Census Bureau: The Rich Got Richer

Net worth declines for bottom-tier households correlate with flat or declining wages.
Overall household wealth declined between 2000 and 2011, although not for the richest Americans.

By Katherine Peralta

Aug. 21, 2014 | 6:45 p.m. EDT

The rich have gotten even richer, and the poor have gotten poorer.

In addition to stagnant and even declining wages in the U.S. over time, a new report from the Census Bureau shows that net worth – the sum of a household’s assets minus its liabilities – has also fallen.

[READ: Growth in Luxury Spending Not Necessarily the Best Gauge of U.S. Economy]

Overall household wealth declined by $5,046, or 6.8 percent, between 2000 and 2011. But not everyone experienced the decline: While the bottom 60 percent of households saw decreases in their overall net worth, the richest 40 percent saw sizably bigger increases. The ratio of median net worth of the highest 20 percent of households to the second highest 20 percent increased by more than double, a sign the wealthiest Americans became even richer over a little more than a decade.

“The types of assets that households hold may vary,” Census Bureau economist Alfred Gottschalck said in a statement. “Therefore, business cycle changes over time may affect households differently based on their net worth quintile and demographic characteristics.”
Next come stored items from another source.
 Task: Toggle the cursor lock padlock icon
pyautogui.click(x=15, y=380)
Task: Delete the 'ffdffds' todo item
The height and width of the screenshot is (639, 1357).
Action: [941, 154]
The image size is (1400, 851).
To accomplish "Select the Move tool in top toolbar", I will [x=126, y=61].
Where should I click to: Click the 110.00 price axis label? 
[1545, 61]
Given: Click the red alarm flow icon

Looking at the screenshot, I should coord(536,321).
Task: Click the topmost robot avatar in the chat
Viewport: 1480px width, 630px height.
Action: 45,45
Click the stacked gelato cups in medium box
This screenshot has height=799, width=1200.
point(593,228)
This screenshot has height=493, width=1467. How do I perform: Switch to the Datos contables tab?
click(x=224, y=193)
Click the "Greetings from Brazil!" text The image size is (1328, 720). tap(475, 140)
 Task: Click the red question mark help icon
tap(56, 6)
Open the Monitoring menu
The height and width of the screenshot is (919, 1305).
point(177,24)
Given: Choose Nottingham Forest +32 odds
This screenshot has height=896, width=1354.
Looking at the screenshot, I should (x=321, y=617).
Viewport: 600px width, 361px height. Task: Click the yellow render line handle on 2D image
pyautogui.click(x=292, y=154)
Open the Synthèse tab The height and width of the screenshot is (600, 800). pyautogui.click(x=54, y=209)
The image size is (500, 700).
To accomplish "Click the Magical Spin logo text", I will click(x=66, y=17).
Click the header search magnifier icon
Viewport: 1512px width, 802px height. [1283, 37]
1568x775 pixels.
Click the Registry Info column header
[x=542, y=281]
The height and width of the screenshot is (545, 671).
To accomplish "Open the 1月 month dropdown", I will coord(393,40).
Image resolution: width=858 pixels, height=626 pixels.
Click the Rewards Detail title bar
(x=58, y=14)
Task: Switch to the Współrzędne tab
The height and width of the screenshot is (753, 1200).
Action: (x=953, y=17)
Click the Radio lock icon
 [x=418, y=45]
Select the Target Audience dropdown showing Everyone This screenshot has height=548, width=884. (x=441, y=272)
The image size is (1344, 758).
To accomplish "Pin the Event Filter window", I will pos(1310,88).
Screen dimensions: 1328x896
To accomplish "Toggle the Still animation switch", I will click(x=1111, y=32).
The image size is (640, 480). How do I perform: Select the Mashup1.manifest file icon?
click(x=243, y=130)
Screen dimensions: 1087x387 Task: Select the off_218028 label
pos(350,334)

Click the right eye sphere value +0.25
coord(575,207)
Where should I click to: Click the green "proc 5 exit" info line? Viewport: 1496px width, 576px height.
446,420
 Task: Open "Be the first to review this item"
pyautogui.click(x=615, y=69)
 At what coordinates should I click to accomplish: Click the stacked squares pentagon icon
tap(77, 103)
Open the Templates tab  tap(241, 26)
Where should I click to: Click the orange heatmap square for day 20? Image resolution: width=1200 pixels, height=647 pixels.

The value of someone’s wealth is rooted in assets like stocks and mutual funds, savings accounts, vehicles and homes. The sharp drops and rebounds of home values stemming from the Great Recession that lasted from December 2007 to June 2009 can therefore help explain the change in wealth for many groups. For others, stock market gains helped build wealth.

But less than half of households own any stock at all, and less than a third own stock worth $10,000 or more, says Heidi Shierholz, an economist at the Economic Policy Institute who did not contribute to the Census Bureau report.

The majority of Americans build their wealth instead in the labor market, so the fact that less affluent American households didn’t see their wealth increase can be tied to the fact that they also didn’t experience much wage growth, Shierholz says.

According to EPI’s research, inflation-adjusted wages between 2002 and 2013 were flat or fell for the bottom 70 percent of wage earners. Between 1979 and 2013, the median worker’s wages and benefits increased by only 7.9 percent, even though productivity grew 64.9 percent over the same period – a sign that income growth instead went to corporate profits and wealthier Americans.

[ALSO: Inequality’s Not All Equal]
“If people had seen their wages grow with productivity growth in the decades leading up to the Great Recession, then their incomes would have been much higher and there would have been much higher opportunity to save,” Shierholz says.

She adds that wealth inequality isn’t anything new, either.

“If you look even before that at the vast majority of accrual in wealth since the early '80s, it went to the top. It isn’t just because of the Great Recession that this is happening,” Shierholz says.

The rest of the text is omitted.